> **Problem details**
Go to the line that contains "Where should I click to: Go" and transcribe from there to the end of the entries, that line and the last one included.

> **Supplied information**
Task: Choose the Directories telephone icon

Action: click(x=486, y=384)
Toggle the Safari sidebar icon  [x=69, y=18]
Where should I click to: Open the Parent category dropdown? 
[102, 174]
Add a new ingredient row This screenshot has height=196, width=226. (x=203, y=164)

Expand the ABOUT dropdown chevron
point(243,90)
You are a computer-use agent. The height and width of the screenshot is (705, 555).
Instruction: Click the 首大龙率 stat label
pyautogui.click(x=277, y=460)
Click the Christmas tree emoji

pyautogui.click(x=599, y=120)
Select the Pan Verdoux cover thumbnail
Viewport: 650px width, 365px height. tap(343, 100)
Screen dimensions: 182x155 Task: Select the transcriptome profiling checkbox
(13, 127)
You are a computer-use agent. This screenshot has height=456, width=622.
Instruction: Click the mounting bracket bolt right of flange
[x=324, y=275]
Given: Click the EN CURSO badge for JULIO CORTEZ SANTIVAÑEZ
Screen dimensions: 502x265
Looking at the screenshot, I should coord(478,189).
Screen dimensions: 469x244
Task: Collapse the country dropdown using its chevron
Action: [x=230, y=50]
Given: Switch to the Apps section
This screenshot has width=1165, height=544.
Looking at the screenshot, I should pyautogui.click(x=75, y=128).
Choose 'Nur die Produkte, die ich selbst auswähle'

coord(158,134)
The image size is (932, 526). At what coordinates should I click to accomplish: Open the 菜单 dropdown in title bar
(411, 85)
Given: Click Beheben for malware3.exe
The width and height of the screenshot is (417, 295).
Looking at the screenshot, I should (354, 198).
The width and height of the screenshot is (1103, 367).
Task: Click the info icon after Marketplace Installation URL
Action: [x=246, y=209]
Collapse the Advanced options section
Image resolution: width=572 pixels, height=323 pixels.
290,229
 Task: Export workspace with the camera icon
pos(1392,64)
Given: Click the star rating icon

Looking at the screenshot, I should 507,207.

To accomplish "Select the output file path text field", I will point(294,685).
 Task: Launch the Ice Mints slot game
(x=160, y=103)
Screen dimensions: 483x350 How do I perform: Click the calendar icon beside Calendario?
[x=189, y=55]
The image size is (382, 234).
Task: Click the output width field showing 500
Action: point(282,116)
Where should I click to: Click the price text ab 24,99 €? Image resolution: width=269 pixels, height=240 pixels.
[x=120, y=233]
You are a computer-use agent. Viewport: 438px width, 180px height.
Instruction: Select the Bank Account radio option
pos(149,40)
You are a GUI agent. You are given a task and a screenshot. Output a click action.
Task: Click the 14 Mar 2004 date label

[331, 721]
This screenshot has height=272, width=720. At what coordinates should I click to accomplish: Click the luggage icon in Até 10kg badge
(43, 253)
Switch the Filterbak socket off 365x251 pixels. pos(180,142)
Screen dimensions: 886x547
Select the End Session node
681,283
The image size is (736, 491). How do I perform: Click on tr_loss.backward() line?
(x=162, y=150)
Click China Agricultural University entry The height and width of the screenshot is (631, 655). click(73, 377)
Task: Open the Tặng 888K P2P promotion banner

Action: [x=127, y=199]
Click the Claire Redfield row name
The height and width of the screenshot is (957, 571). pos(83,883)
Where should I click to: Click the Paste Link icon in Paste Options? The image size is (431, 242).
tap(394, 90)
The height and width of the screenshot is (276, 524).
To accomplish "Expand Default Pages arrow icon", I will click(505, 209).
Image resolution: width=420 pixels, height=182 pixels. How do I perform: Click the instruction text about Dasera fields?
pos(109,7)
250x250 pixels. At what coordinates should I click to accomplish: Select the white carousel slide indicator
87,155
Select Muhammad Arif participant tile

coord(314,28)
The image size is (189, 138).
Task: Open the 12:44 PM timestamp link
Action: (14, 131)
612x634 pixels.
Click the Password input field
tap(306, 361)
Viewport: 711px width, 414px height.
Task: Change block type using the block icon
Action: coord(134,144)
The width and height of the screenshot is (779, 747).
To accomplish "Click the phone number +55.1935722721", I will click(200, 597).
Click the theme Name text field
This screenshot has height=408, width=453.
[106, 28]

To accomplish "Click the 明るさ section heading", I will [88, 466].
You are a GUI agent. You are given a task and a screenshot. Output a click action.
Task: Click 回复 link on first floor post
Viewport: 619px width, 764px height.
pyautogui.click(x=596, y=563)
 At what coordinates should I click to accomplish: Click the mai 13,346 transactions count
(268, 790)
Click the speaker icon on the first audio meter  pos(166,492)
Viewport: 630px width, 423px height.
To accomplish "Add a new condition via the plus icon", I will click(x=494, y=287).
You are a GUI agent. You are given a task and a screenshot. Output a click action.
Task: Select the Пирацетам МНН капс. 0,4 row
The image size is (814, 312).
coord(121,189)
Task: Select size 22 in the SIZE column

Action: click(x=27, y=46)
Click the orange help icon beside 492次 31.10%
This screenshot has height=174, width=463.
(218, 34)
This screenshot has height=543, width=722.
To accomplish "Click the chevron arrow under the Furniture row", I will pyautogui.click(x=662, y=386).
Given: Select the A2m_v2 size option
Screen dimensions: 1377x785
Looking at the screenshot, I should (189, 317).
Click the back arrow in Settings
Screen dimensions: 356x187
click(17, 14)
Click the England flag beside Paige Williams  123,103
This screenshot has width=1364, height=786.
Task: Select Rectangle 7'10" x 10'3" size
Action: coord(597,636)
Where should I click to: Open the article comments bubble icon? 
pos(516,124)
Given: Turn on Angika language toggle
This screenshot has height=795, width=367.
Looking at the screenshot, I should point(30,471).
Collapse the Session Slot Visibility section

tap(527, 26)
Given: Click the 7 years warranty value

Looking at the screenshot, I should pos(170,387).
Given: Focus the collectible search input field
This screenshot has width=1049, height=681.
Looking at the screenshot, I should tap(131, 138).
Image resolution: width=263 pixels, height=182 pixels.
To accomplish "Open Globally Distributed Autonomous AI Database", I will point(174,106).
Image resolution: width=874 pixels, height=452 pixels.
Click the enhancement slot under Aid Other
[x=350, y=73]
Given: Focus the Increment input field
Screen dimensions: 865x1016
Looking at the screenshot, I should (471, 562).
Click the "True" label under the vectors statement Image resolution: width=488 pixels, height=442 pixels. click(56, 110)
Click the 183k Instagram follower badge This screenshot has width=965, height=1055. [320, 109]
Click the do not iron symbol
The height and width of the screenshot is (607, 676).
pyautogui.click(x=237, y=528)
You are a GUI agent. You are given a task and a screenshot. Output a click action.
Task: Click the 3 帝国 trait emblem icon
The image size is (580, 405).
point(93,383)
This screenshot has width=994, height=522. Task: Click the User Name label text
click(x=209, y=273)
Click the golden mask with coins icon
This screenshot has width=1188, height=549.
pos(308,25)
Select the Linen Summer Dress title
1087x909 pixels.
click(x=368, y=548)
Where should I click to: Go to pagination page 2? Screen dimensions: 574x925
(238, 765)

> **Finished exercise**
Where should I click to: Go to pagination page 2? Screen dimensions: 574x925
(238, 765)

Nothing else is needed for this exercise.